*** Opening SUPPLIED RECORDS ***

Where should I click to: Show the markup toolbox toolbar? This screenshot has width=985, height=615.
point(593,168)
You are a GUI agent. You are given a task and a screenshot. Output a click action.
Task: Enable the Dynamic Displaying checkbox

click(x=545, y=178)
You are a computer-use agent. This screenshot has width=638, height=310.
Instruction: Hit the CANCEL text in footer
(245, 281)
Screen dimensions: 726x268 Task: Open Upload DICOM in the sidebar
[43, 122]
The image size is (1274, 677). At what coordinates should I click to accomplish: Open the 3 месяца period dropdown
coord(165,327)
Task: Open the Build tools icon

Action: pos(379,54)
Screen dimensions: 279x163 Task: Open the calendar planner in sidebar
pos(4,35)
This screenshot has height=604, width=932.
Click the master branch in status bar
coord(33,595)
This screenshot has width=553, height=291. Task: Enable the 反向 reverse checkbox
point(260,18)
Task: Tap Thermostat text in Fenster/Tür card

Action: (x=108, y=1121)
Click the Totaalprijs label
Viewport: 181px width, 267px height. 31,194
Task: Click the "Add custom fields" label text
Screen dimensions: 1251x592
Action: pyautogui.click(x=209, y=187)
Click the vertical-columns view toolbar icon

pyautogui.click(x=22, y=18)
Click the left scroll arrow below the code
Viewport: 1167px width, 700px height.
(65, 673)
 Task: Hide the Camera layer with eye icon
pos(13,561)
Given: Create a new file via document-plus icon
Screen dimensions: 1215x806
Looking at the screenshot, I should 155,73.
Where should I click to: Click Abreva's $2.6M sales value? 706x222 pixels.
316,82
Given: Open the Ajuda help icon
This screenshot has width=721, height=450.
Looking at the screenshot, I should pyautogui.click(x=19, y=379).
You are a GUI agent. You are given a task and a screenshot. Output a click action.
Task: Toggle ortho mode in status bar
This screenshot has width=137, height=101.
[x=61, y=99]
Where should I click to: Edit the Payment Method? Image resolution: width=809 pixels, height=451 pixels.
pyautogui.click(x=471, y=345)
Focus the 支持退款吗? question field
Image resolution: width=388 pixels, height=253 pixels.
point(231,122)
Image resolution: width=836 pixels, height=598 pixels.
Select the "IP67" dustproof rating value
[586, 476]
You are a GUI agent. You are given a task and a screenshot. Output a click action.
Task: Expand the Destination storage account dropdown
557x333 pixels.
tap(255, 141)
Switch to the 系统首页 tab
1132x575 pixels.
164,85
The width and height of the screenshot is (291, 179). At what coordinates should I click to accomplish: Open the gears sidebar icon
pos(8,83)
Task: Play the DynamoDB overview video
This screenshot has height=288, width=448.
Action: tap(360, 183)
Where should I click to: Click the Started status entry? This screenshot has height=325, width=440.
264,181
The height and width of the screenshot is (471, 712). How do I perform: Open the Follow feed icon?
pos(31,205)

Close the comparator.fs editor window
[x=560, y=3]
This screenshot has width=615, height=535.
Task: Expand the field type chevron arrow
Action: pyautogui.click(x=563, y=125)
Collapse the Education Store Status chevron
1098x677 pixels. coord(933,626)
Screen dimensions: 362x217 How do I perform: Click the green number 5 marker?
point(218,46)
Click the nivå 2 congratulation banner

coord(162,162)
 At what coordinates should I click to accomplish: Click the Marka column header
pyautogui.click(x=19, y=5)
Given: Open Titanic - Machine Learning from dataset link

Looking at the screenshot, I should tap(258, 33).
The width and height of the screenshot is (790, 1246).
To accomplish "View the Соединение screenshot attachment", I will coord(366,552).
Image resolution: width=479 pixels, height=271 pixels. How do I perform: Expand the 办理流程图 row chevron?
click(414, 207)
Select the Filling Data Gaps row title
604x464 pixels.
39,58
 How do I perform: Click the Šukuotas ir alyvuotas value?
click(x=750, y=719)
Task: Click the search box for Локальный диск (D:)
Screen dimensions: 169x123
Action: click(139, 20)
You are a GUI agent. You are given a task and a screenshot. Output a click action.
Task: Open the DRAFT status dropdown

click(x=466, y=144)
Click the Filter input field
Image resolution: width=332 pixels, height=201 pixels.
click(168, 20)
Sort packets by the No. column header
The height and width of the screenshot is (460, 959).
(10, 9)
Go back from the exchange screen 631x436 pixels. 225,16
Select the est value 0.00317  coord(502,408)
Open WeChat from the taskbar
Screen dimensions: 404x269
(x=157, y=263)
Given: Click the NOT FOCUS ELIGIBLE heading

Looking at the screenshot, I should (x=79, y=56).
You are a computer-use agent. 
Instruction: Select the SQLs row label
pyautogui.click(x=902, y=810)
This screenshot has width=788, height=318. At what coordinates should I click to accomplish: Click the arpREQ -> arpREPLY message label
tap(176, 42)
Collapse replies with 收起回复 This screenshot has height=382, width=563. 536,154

*** Closing SUPPLIED RECORDS ***

### [WHAT YOU ARE ASKED TO DO]
Write out every entry again so that each line matches the original exactly.

### [ANSWER TO THIS EXERCISE]
Where should I click to: Show the markup toolbox toolbar? This screenshot has width=985, height=615.
point(593,168)
You are a GUI agent. You are given a task and a screenshot. Output a click action.
Task: Enable the Dynamic Displaying checkbox

click(x=545, y=178)
You are a computer-use agent. This screenshot has width=638, height=310.
Instruction: Hit the CANCEL text in footer
(245, 281)
Screen dimensions: 726x268 Task: Open Upload DICOM in the sidebar
[43, 122]
The image size is (1274, 677). At what coordinates should I click to accomplish: Open the 3 месяца period dropdown
coord(165,327)
Task: Open the Build tools icon

Action: pos(379,54)
Screen dimensions: 279x163 Task: Open the calendar planner in sidebar
pos(4,35)
This screenshot has height=604, width=932.
Click the master branch in status bar
coord(33,595)
This screenshot has width=553, height=291. Task: Enable the 反向 reverse checkbox
point(260,18)
Task: Tap Thermostat text in Fenster/Tür card

Action: (x=108, y=1121)
Click the Totaalprijs label
Viewport: 181px width, 267px height. 31,194
Task: Click the "Add custom fields" label text
Screen dimensions: 1251x592
Action: pyautogui.click(x=209, y=187)
Click the vertical-columns view toolbar icon

pyautogui.click(x=22, y=18)
Click the left scroll arrow below the code
Viewport: 1167px width, 700px height.
(65, 673)
 Task: Hide the Camera layer with eye icon
pos(13,561)
Given: Create a new file via document-plus icon
Screen dimensions: 1215x806
Looking at the screenshot, I should 155,73.
Where should I click to: Click Abreva's $2.6M sales value? 706x222 pixels.
316,82
Given: Open the Ajuda help icon
This screenshot has width=721, height=450.
Looking at the screenshot, I should pyautogui.click(x=19, y=379).
You are a GUI agent. You are given a task and a screenshot. Output a click action.
Task: Toggle ortho mode in status bar
This screenshot has width=137, height=101.
[x=61, y=99]
Where should I click to: Edit the Payment Method? Image resolution: width=809 pixels, height=451 pixels.
pyautogui.click(x=471, y=345)
Focus the 支持退款吗? question field
Image resolution: width=388 pixels, height=253 pixels.
point(231,122)
Image resolution: width=836 pixels, height=598 pixels.
Select the "IP67" dustproof rating value
[586, 476]
You are a GUI agent. You are given a task and a screenshot. Output a click action.
Task: Expand the Destination storage account dropdown
557x333 pixels.
tap(255, 141)
Switch to the 系统首页 tab
1132x575 pixels.
164,85
The width and height of the screenshot is (291, 179). At what coordinates should I click to accomplish: Open the gears sidebar icon
pos(8,83)
Task: Play the DynamoDB overview video
This screenshot has height=288, width=448.
Action: tap(360, 183)
Where should I click to: Click the Started status entry? This screenshot has height=325, width=440.
264,181
The height and width of the screenshot is (471, 712). How do I perform: Open the Follow feed icon?
pos(31,205)

Close the comparator.fs editor window
[x=560, y=3]
This screenshot has width=615, height=535.
Task: Expand the field type chevron arrow
Action: pyautogui.click(x=563, y=125)
Collapse the Education Store Status chevron
1098x677 pixels. coord(933,626)
Screen dimensions: 362x217 How do I perform: Click the green number 5 marker?
point(218,46)
Click the nivå 2 congratulation banner

coord(162,162)
 At what coordinates should I click to accomplish: Click the Marka column header
pyautogui.click(x=19, y=5)
Given: Open Titanic - Machine Learning from dataset link

Looking at the screenshot, I should tap(258, 33).
The width and height of the screenshot is (790, 1246).
To accomplish "View the Соединение screenshot attachment", I will coord(366,552).
Image resolution: width=479 pixels, height=271 pixels. How do I perform: Expand the 办理流程图 row chevron?
click(414, 207)
Select the Filling Data Gaps row title
604x464 pixels.
39,58
 How do I perform: Click the Šukuotas ir alyvuotas value?
click(x=750, y=719)
Task: Click the search box for Локальный диск (D:)
Screen dimensions: 169x123
Action: click(139, 20)
You are a GUI agent. You are given a task and a screenshot. Output a click action.
Task: Open the DRAFT status dropdown

click(x=466, y=144)
Click the Filter input field
Image resolution: width=332 pixels, height=201 pixels.
click(168, 20)
Sort packets by the No. column header
The height and width of the screenshot is (460, 959).
(10, 9)
Go back from the exchange screen 631x436 pixels. 225,16
Select the est value 0.00317  coord(502,408)
Open WeChat from the taskbar
Screen dimensions: 404x269
(x=157, y=263)
Given: Click the NOT FOCUS ELIGIBLE heading

Looking at the screenshot, I should (x=79, y=56).
You are a computer-use agent. 
Instruction: Select the SQLs row label
pyautogui.click(x=902, y=810)
This screenshot has width=788, height=318. At what coordinates should I click to accomplish: Click the arpREQ -> arpREPLY message label
tap(176, 42)
Collapse replies with 收起回复 This screenshot has height=382, width=563. 536,154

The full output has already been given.